5 Using New Media to Map the History of the Information Economy

Saturday, January 9, 2010
Elizabeth Ballroom E (Hyatt)
Alexander Stuart Cummings , Vassar College
I have recently begun a new project that explores the political culture and spatial dynamics of what became known as “post-industrial society” in the twentieth century.  This project examines the Research Triangle Park area of North Carolina as a new kind of landscape in the urban South – a sprawling agglomeration of cities, industries, and universities between Raleigh, Durham, and Chapel Hill, where state leaders sought to cultivate high-tech development, beginning in 1959.  I seek to extend the insights of James Cobb’s study of Southern industrialization, which illustrated how businessmen and politicians in the Carolinas and other states offered generous incentives to lure manufacturing enterprises to the region in the early to mid-twentieth century.  The project also brings a fresh perspective to the urban history of the South by eschewing a focus on a single city (such as, say, Charlotte or Atlanta) for an analysis of how public policy shaped a group of interconnected sites, treating the Triangle itself as a kind of “city.”  My goal is to understand how the growth of industries like pharmaceuticals and software reshaped the experience of everyday life for both native North Carolinians and the migrants who came from all over the world to work there.  Visualizing the spatial transformation of the landscape offers one way of understanding the economic, political, and demographic changes that have made the Triangle such a distinctive locality in the South as a whole.

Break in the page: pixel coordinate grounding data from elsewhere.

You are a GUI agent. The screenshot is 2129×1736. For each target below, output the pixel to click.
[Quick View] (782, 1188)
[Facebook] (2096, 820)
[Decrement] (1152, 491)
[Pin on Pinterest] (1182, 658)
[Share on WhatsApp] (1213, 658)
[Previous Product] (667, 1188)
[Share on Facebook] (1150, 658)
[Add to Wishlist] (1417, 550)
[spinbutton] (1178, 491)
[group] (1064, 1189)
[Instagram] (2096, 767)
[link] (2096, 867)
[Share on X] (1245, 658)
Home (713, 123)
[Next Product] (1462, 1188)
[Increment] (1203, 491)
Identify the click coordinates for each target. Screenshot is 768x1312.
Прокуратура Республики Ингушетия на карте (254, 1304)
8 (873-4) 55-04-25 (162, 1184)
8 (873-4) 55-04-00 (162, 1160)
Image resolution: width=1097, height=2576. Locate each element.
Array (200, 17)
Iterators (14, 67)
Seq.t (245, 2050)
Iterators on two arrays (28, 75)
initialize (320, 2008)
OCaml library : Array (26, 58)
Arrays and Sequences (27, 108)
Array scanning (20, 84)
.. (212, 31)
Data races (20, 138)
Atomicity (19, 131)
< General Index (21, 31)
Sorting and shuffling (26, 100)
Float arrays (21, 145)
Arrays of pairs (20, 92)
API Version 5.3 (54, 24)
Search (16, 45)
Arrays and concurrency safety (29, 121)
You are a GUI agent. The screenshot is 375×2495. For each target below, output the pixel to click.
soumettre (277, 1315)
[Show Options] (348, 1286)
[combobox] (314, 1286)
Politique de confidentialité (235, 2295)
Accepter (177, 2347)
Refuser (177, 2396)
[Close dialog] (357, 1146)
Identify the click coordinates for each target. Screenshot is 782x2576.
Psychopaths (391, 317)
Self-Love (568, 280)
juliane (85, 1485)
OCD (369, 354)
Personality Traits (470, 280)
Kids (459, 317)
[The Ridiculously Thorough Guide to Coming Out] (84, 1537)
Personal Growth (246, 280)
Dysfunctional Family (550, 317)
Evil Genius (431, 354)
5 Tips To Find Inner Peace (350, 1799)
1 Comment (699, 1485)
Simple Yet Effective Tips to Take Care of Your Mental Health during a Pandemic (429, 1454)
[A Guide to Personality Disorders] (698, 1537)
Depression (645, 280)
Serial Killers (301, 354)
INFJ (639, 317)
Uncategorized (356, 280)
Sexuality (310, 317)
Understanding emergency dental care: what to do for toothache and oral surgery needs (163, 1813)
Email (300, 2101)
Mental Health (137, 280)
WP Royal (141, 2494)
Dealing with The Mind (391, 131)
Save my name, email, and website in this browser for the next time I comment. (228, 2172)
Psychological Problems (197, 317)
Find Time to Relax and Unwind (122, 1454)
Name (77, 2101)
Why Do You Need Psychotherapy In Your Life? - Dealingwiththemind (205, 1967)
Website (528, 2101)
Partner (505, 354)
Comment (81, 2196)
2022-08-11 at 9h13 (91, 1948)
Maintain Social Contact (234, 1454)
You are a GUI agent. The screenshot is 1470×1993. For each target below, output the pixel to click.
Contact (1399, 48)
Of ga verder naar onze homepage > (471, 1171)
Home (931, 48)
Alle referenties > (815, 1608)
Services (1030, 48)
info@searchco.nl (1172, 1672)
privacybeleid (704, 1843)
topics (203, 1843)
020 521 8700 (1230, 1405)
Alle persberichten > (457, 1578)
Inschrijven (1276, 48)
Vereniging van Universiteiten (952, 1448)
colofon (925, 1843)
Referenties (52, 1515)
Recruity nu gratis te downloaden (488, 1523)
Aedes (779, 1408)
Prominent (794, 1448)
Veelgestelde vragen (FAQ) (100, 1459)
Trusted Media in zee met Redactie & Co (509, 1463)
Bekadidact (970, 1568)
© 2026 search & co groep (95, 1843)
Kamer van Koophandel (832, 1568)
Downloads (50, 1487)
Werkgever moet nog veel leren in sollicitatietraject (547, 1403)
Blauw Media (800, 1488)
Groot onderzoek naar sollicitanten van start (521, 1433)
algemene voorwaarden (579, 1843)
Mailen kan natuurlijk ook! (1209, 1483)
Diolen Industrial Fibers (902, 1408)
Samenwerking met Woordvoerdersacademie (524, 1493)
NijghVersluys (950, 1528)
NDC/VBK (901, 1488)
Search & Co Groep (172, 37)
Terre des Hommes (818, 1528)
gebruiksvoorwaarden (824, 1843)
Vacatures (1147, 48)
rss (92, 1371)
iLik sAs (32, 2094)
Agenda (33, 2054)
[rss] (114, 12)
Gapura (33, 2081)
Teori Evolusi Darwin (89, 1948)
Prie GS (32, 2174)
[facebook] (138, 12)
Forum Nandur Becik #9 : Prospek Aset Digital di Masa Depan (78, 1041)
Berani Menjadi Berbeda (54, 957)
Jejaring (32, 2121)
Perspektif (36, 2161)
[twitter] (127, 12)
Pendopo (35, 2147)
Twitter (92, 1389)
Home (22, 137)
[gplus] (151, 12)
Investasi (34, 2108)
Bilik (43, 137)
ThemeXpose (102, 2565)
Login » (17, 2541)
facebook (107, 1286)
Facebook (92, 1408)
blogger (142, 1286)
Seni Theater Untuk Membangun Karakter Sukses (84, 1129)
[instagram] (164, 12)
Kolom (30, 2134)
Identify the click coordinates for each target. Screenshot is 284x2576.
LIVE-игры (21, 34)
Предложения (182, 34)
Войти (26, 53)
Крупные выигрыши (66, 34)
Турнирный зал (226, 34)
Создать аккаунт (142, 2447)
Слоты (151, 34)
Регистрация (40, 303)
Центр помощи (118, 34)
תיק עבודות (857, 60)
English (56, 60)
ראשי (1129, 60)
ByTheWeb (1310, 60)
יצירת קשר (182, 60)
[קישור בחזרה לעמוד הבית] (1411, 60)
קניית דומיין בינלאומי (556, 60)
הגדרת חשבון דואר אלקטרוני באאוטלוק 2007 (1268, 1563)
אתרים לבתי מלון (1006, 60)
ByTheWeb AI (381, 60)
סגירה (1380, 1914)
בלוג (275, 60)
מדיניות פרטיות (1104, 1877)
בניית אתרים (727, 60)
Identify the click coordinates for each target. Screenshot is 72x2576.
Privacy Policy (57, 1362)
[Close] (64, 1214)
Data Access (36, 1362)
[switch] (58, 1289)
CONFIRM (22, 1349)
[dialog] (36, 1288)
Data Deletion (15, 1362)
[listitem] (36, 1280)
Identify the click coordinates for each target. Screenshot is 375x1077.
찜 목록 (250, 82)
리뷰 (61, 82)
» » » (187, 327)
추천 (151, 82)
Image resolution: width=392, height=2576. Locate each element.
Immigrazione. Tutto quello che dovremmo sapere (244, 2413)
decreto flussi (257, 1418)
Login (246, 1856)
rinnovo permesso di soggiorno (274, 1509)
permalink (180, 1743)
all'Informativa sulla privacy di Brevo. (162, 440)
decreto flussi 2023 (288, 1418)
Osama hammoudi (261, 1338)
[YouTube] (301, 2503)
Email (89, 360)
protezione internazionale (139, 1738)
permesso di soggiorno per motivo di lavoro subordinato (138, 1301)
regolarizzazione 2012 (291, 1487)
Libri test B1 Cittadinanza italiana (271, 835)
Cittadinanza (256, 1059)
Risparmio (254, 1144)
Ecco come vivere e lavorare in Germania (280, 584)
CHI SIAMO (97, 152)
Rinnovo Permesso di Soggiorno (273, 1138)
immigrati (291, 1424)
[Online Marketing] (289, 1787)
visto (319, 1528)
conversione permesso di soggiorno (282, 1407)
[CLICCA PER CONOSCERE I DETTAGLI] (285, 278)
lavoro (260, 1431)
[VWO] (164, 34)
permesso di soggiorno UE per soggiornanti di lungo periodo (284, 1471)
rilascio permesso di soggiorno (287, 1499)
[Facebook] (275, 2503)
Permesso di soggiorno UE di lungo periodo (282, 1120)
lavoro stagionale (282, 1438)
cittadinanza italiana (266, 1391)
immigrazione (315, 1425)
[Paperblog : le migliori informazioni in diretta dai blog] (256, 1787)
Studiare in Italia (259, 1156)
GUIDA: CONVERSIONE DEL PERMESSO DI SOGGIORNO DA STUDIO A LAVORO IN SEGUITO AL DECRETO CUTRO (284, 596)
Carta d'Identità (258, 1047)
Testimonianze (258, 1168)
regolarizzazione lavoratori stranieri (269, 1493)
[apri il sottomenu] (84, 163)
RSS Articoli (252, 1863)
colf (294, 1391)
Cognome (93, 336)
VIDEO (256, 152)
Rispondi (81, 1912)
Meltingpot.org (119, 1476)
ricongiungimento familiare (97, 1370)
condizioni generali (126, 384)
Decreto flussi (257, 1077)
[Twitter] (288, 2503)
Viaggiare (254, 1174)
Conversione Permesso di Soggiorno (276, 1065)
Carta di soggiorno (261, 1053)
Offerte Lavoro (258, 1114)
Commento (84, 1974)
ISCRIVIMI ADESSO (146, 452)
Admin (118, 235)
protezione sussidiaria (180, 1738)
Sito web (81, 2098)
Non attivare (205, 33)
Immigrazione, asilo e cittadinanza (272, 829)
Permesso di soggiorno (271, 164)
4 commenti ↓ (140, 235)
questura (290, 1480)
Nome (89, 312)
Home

This poster session will employ several different media to illustrate how the growth of information industries reshaped urban spaces in the Research Triangle, the United States, and regions throughout the world.  I am interested in how the concept of a “research park” evolved in the US, providing a model that has been copied in numerous countries since Stanford University pioneered the idea in the 1950s.  The Research Triangle serves as my primary case study; I wish to understand both how North Carolinians adapted the park concept to their own circumstances, and the role that the Triangle served as a model for similar projects elsewhere.  I will use geographic information systems (GIS) technology to produce maps that reveal the temporal and spatial progression of research parks, as they appeared in California, Massachusetts, and North Carolina, and subsequently spread to localities as diverse as Australia, Singapore, and the United Arab Emirates.   Drawing on urban planning documents, university archives, and census figures, I will construct visual illustrations of the Triangle, Dubai’s Knowledge Village, and Australia’s Adelaide Research Park to provide viewers with a way to assess the social and political implications of different planning strategies.  Several of these resources will also appear on an interactive DVD that will allow conference attendees to explore the historical timeline of research park development in the late twentieth century.